◆ What this task involves: Copy the material word for word, from the line containing "has height=1023, width=2310." through the line containing "pos(589,260)", including both of those lines.
╭─ Records provided
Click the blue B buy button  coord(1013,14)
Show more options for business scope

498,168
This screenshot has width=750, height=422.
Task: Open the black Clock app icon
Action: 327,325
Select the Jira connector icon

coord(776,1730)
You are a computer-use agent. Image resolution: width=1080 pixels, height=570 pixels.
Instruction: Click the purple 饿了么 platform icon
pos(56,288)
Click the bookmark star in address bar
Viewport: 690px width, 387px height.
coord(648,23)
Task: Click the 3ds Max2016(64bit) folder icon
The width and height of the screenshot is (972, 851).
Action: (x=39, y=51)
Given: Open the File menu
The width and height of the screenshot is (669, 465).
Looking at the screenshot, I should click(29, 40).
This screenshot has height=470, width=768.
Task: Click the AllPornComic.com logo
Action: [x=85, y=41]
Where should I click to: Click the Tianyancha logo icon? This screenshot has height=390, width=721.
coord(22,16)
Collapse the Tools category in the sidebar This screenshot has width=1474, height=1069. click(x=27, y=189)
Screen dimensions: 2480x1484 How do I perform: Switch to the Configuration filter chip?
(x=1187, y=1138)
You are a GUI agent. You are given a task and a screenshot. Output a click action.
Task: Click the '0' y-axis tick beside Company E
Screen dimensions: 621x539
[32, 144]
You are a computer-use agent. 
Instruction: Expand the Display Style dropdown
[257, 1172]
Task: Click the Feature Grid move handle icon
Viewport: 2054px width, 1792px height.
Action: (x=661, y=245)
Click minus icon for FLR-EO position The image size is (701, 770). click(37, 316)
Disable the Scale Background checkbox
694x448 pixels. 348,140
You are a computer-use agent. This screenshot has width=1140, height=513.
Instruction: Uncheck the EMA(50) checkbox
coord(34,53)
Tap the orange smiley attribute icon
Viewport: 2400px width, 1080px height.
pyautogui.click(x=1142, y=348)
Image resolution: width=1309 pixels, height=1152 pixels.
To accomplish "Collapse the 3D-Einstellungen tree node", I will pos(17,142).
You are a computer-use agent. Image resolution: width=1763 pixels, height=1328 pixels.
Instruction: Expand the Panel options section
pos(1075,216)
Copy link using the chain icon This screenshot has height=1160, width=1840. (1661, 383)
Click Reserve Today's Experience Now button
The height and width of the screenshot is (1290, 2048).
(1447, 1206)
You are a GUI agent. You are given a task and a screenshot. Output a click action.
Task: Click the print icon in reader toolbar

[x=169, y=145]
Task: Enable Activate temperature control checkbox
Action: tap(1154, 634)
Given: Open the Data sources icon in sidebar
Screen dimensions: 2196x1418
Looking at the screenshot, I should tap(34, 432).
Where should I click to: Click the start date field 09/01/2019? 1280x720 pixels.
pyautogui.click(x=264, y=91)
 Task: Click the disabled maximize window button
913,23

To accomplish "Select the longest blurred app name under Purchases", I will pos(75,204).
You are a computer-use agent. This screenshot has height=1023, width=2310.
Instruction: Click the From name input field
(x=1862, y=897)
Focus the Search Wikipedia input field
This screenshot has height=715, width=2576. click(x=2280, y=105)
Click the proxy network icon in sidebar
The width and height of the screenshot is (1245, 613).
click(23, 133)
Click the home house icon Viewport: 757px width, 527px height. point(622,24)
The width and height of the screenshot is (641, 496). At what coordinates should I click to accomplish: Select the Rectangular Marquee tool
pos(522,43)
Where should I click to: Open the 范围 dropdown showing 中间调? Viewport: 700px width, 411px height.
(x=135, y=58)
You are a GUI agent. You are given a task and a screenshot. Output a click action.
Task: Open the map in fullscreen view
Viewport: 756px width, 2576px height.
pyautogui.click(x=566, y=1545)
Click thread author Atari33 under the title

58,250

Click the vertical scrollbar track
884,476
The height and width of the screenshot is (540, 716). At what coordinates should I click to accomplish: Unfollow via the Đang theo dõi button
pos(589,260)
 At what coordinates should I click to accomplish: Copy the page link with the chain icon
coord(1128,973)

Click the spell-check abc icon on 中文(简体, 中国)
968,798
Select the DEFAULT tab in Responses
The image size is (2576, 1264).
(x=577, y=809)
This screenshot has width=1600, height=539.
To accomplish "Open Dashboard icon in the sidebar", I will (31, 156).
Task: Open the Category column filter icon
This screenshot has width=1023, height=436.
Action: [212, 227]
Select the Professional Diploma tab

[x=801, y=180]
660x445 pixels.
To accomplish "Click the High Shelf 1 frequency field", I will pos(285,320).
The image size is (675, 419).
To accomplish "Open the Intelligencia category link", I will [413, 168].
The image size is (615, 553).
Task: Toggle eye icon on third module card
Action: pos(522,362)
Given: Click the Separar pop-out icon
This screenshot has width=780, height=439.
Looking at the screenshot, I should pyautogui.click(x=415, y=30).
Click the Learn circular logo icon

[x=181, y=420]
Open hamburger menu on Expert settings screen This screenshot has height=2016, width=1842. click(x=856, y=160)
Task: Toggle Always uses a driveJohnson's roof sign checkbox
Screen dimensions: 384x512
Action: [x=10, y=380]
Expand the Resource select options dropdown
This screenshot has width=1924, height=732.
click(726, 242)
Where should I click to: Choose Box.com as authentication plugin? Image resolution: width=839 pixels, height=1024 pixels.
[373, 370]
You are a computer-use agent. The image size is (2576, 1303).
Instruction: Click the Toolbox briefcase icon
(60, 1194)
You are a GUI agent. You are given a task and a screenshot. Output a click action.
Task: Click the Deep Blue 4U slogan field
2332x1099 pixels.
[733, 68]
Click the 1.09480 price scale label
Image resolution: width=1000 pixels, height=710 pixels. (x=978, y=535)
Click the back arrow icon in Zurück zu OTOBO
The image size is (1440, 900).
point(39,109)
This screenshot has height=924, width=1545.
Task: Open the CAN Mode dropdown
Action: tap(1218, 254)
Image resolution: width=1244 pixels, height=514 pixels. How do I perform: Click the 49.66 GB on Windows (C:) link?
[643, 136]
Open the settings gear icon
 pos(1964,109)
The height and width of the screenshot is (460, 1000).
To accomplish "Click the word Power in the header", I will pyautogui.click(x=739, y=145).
╰─
◆ Complete output:
You are a computer-use agent. This screenshot has height=1023, width=2310.
Instruction: Click the From name input field
(x=1862, y=897)
Focus the Search Wikipedia input field
This screenshot has height=715, width=2576. click(x=2280, y=105)
Click the proxy network icon in sidebar
The width and height of the screenshot is (1245, 613).
click(23, 133)
Click the home house icon Viewport: 757px width, 527px height. point(622,24)
The width and height of the screenshot is (641, 496). At what coordinates should I click to accomplish: Select the Rectangular Marquee tool
pos(522,43)
Where should I click to: Open the 范围 dropdown showing 中间调? Viewport: 700px width, 411px height.
(x=135, y=58)
You are a GUI agent. You are given a task and a screenshot. Output a click action.
Task: Open the map in fullscreen view
Viewport: 756px width, 2576px height.
pyautogui.click(x=566, y=1545)
Click thread author Atari33 under the title

58,250

Click the vertical scrollbar track
884,476
The height and width of the screenshot is (540, 716). At what coordinates should I click to accomplish: Unfollow via the Đang theo dõi button
pos(589,260)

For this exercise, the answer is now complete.